WHAT THIS TASK INVOLVES: Every line of the material must be given again verbatim. Skip the images.

LISTED ENTRIES:
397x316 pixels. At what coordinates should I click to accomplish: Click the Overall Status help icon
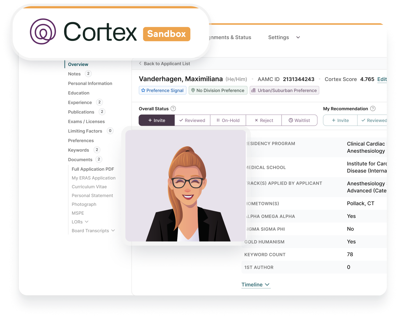[x=173, y=109]
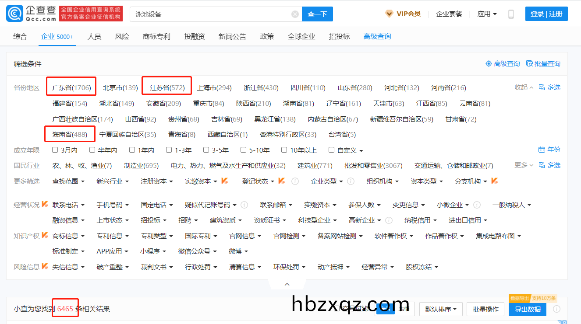This screenshot has height=324, width=581.
Task: Click the 泳池设备 search input field
Action: (210, 14)
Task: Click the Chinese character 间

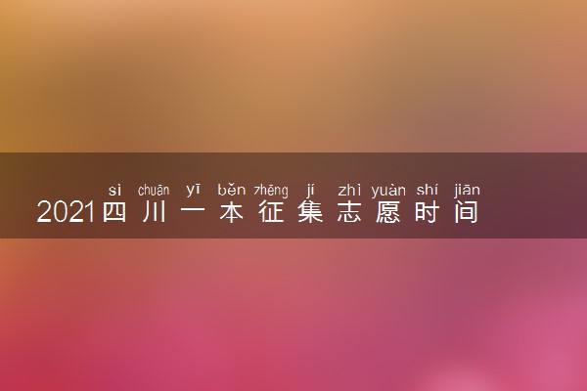Action: (466, 212)
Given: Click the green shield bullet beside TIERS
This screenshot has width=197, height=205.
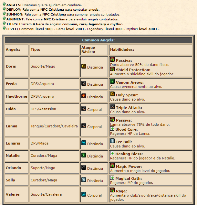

ANSWER FOR THIS EXERCISE:
397x316 pixels. At what coordinates should I click to accomplish: Click the Overall Status help icon
[x=173, y=109]
This screenshot has height=324, width=581.
Task: Click the 泳池设备 search input field
Action: (210, 14)
Task: Click the Chinese character 间

Action: (466, 212)
Given: Click the green shield bullet beside TIERS
This screenshot has width=197, height=205.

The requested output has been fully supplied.